━━ Material for the task ━━

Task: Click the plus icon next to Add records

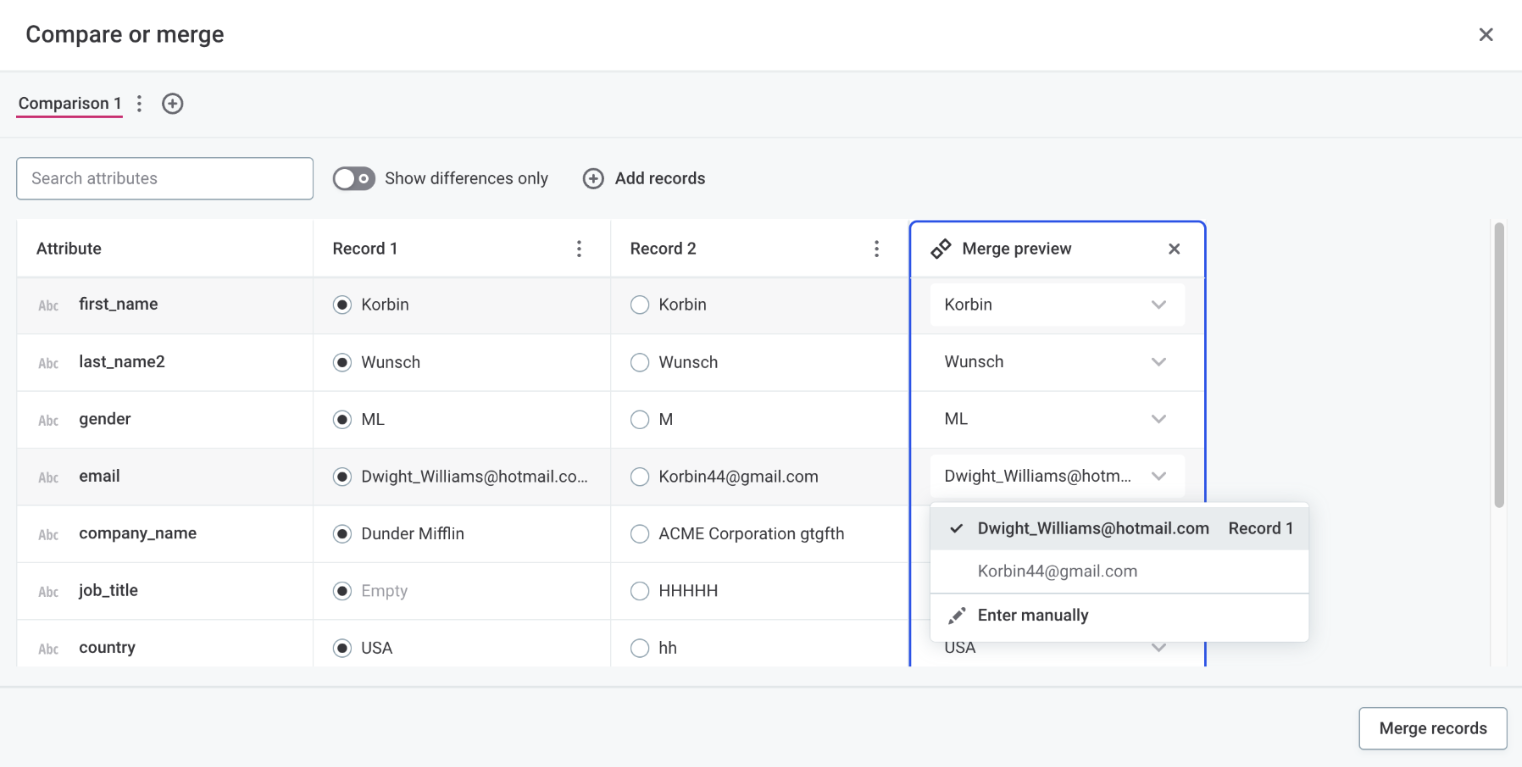Action: (x=593, y=178)
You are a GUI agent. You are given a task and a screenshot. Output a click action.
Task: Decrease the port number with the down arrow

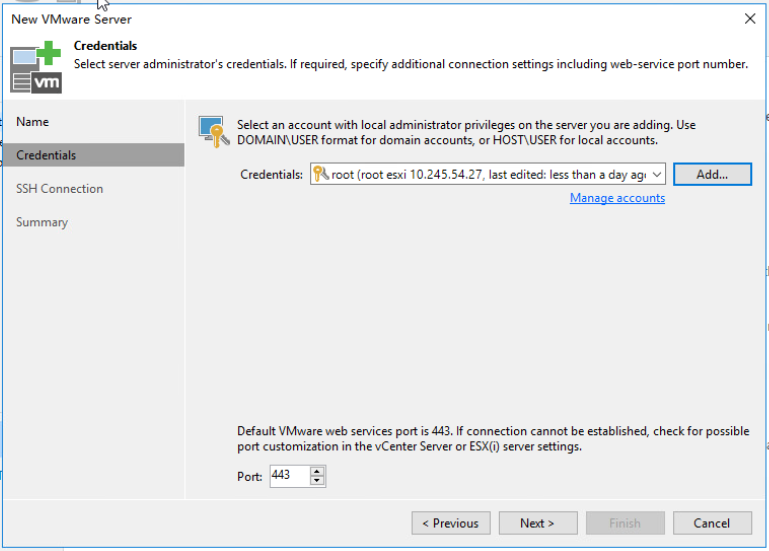(x=317, y=480)
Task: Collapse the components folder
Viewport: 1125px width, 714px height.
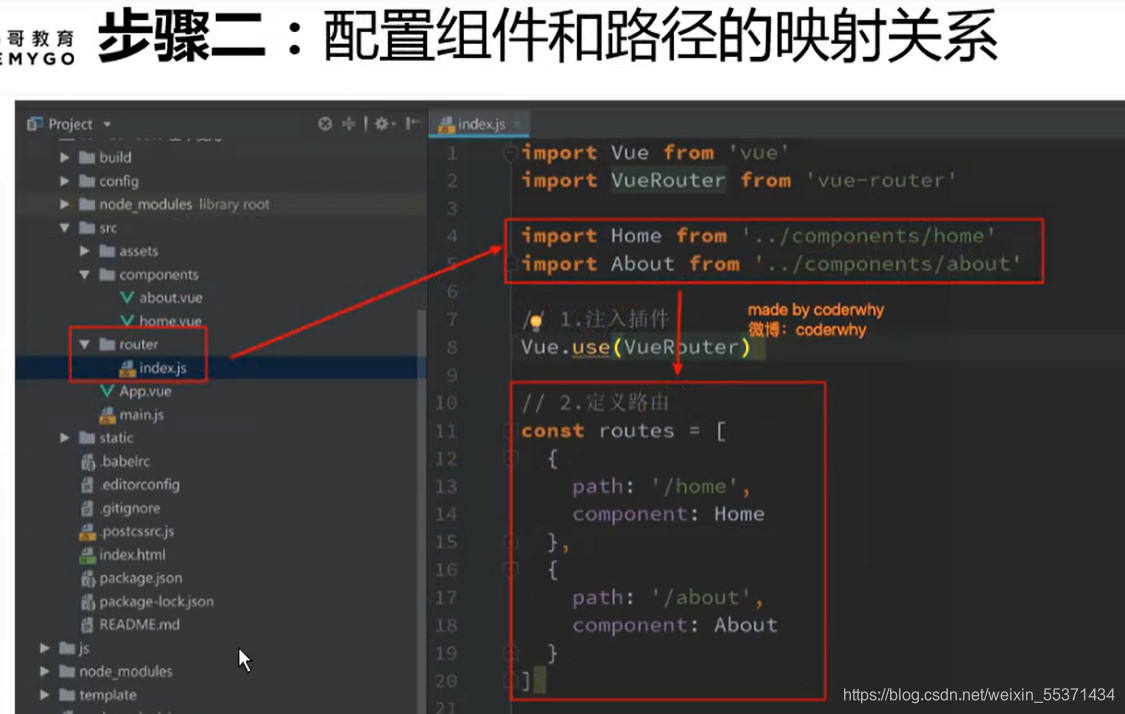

━━━

▸ Activity: Set down the records again exactly as they appear, leaving each picture behind.

▸ Response to this task:
Task: Click the plus icon next to Add records

Action: (x=593, y=178)
You are a GUI agent. You are given a task and a screenshot. Output a click action.
Task: Decrease the port number with the down arrow

(x=317, y=480)
Task: Collapse the components folder
Viewport: 1125px width, 714px height.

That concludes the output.